TASKS TO COMPLETE
1. In the court opinion excerpt, on what date did Powell sue CBRE in the Hamilton County, Ohio Court of Common Pleas?
2. Decide whether each statement agrees with the court opinion excerpt, answering yes or no and quoting the words that settle it: (a) CBRE moved the case to federal court on August 24, 2022. (b) Powell's Complaint contained four claims. (c) The letter withdrawing the offer was dated August 24, 2021.

PROVIDED TEXT
+++

Despite receiving all of these seemingly positive overtures from CBRE, Powell received a letter dated to August 20, 2021 in which Sockwell notified him that CBRE was withdrawing what it characterized as a “conditional offer made to [him] for employment ... based on material omissions from [Powell] related to [his] employment history with CBRE.” Id. at PageID 61. For his part, Powell denies that he made any material omissions related to his prior CBRE employment. Id. at PageID 42. He also asserts that CBRE's own business records contained his employment history with the company. Id. Powell asserts that he had fulfilled all his previous contractual obligations with CBRE and was ready to begin employment with the company on the start date identified in the offer letter. Id. He further alleges that CBRE refused to let him start employment on the agreed-upon start date, or August 24, 2021, and refused to pay him the amounts owed under the contract. Id. at PageID 43, 53.
B. Procedural History
Frustrated by the withdrawal of the employment offer, Powell sued CBRE in the Hamilton County, Ohio Court of Common Pleas on July 21, 2022. Doc. 1. He asserted five claims in the Complaint: (1) breach of contract; (2) breach of the covenant of good faith and fair dealing; (3) promissory estoppel; (4) conversion; and (5) civil theft. Doc. 2, PagelD 4346. In turn, CBRE removed the case to federal court on August 24, 2022. Doc. 1. CBRE then filed this Motion to Dismiss. Doc. 6. The motion is fully briefed and ripe for adjudication.
II. STANDARD OF REVIEW
CBRE seeks an order dismissing the Complaint under Rule 12(b)(6). A party may move to dismiss a complaint for “failure to state a claim upon which relief can be granted” under Rule 12(b)(6) of the Federal Rules of Civil Procedure. Fed.R.Civ.P. 12(b)(6). To survive a motion to dismiss, a complaint must include “only enough facts to state a claim to relief that is plausible on its face.” Bell Atl. Corp. v. Twombly, 550 U.S. 544, 570 (2007). This, however, requires “more than labels and conclusions [or] a formulaic recitation of the elements of a cause of action,” and the “[f]actual allegations must be enough to raise a right to relief above the speculative level.” Id. at 555. “A claim has facial plausibility when the plaintiff pleads factual content that allows the court to draw the reasonable interference that the defendant is liable for the misconduct alleged.” Ashcroft v. Iqbal, 556 U.S. 662, 678 (2009). Indeed, under the plausibility standard set forth in Twombly and Iqbal, courts play an important gatekeeper role, ensuring that claims meet a plausibility threshold before defendants are subjected to the potential rigors and, very often, the disruptive and elevated costs of the discovery process. “Discovery, after all, is not designed as a method by which a plaintiff discovers whether he has a claim, but rather a process for discovering evidence to substantiate plausibly-stated claims.” Green v. Mason, 504 F.Supp.3d 813, 827 (S.D. Ohio 2020).

+++

PROVIDED DATA
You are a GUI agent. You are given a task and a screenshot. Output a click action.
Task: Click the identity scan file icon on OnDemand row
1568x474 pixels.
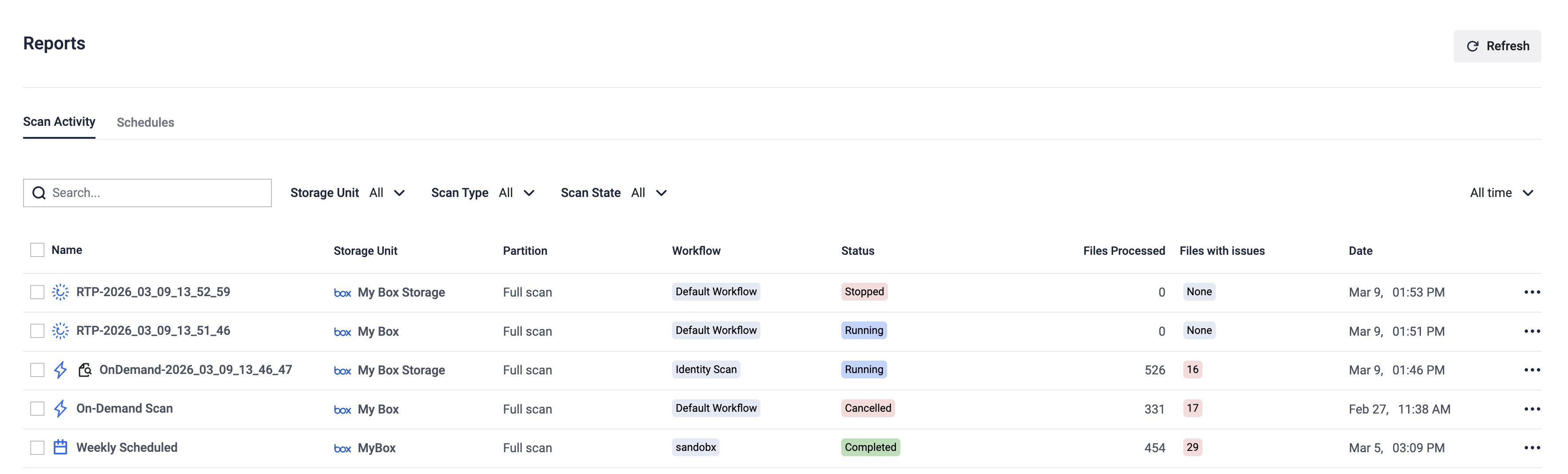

+++

RESULTS OF THE EXERCISE
1. July 21, 2022.

2.
(a) Yes: "CBRE removed the case to federal court on August 24, 2022."
(b) No: "He asserted five claims in the Complaint"
(c) No: "a letter dated to August 20, 2021"